Hidden Figures is a historical drama based on the non-fiction book of the same name. The film follows three women in 1962 who work as computers at the segregated West Area Computers division of Langley Research Center. After Sputnik pressure is doubled for the US to get results and  Katherine Goble Johnson(Taraji P. Henson) is promoted to the Space Task Group but is initially dismissed by her colleagues. Mary Jackson(Janelle Monáe) is an aspiring engineer but faces bureaucratic and legal hurdles. Dorothy Vaughan(Octavia Spencer) is the supervisor(in all but name) of the West Area Computers division who struggles for her rightful position as well as teaches herself coding for the newly acquired IBM. The three face and overcome various racial, gender, and professional divides to make the NASA program successful.

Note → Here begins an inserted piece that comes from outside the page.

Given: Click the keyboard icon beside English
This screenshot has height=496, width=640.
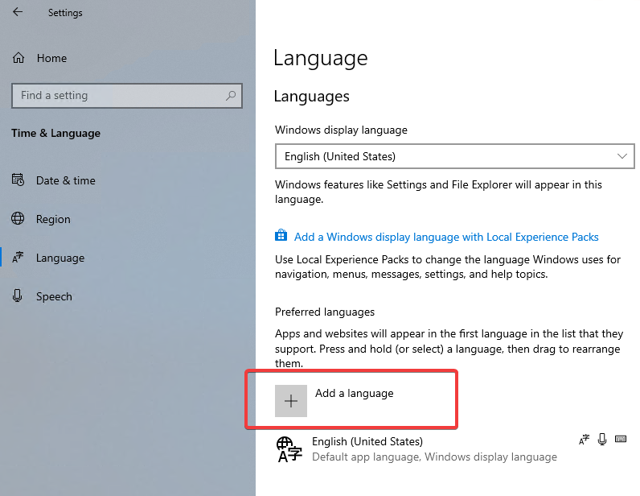Looking at the screenshot, I should pos(621,439).
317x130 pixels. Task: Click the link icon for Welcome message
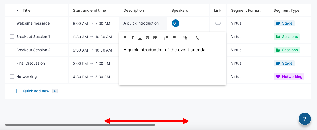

Henson is wonderful and understated as the somewhat bookish math genius and plays the set backs with heartbreak but never wavers in her determination or her ultimate fascination with mathematics itself. Spencer is dynamic, as always, giving a layered strong performance without sacrificing emotion or vulnerability. Monáe has the least screen time of the three but provides a nice balance with a more overt combative turn. The three have incredible chemistry and all imbue the film with a textured reality where the big moments are earned and the small moments portray the true injustices and triumphs of the time with more honesty because of how commonplace they seem to be. The supporting cast, most notably Kevin Costner and Glen Powell, all do good work. No character goes through some epiphonic transformation but there is a steady sense of progress, of obstacles being hurdled and preconceptions being slowly shed. Racism and sexism aren't solved but battles are won, it feels like life or perhaps how we hope life should be.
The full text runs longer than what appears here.